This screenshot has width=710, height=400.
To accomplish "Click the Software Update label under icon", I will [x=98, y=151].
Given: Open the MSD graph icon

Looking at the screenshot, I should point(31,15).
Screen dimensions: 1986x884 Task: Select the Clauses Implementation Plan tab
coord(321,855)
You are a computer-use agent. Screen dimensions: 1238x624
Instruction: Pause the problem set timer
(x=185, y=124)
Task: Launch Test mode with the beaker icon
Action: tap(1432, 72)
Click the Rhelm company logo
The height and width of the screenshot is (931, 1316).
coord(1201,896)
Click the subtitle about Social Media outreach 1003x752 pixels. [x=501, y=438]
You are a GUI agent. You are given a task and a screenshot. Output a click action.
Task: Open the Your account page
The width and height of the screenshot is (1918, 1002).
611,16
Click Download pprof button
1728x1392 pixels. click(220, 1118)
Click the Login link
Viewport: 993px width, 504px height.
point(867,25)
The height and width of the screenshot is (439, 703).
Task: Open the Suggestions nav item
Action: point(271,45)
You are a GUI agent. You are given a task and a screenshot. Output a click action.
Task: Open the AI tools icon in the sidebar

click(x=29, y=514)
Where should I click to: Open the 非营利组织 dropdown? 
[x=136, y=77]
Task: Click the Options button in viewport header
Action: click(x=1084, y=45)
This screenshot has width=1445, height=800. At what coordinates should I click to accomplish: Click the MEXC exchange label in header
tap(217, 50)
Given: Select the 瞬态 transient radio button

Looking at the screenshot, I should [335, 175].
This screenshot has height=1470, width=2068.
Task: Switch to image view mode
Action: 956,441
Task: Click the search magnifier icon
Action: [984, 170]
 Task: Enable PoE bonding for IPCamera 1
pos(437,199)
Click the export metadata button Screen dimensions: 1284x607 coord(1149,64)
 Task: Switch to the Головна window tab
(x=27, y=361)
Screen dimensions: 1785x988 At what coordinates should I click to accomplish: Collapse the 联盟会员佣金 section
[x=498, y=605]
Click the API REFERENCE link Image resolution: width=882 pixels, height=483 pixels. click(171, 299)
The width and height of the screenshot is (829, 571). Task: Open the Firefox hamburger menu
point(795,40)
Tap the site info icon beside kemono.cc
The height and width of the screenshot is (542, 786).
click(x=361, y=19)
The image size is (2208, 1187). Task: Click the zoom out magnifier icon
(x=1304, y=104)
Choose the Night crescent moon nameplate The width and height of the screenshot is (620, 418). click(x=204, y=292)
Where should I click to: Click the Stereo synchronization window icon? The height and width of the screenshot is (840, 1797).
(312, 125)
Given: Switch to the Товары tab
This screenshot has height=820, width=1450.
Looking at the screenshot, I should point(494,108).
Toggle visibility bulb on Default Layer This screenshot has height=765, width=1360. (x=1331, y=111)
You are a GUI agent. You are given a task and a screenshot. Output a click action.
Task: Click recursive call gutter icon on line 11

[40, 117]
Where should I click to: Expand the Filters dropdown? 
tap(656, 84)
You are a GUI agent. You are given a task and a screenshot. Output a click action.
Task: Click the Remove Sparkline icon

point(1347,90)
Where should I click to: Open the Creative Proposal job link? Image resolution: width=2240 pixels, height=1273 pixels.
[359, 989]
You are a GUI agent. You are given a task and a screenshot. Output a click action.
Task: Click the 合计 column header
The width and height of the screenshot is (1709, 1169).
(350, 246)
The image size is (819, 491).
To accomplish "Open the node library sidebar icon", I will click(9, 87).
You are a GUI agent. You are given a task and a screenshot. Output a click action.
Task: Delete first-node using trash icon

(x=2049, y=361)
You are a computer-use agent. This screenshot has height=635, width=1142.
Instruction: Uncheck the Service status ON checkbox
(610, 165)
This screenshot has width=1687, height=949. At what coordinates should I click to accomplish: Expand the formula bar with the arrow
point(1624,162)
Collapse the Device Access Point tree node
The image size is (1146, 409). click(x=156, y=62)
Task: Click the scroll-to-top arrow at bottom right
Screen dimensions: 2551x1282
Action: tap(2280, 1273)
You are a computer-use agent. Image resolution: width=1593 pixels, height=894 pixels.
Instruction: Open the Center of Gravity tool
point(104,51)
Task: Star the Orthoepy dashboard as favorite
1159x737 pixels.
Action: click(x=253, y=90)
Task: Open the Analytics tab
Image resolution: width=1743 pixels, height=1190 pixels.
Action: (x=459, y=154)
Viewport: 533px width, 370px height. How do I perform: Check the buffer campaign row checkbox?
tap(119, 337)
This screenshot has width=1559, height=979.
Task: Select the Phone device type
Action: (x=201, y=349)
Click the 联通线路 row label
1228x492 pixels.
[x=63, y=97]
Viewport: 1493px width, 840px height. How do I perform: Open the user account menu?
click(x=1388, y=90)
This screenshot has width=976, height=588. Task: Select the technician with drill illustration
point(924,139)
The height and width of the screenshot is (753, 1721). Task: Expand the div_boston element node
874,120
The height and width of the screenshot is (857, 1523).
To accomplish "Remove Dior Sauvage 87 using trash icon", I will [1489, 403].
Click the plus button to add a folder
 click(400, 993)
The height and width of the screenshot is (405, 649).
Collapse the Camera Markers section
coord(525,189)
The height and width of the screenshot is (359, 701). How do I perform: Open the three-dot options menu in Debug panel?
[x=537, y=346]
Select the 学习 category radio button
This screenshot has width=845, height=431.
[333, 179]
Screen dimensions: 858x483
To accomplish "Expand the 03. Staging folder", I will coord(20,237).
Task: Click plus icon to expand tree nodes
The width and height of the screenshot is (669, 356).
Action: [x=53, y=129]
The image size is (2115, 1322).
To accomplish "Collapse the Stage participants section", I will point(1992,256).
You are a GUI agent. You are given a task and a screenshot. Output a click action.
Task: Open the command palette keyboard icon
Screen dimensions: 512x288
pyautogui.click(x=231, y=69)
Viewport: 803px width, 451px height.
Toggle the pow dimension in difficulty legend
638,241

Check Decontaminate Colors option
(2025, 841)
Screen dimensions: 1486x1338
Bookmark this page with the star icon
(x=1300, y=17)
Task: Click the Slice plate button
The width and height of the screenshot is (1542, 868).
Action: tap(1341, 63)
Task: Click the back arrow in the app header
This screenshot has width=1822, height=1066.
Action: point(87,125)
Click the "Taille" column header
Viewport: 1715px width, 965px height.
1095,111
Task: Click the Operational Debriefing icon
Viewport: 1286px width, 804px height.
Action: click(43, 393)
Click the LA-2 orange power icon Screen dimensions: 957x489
○ ○ ○ ○ ○ ○ ○
▸ Task goal:
Go through the lines above and tally those with the string "column". The total is all that is needed.

▸ Response to this task:
2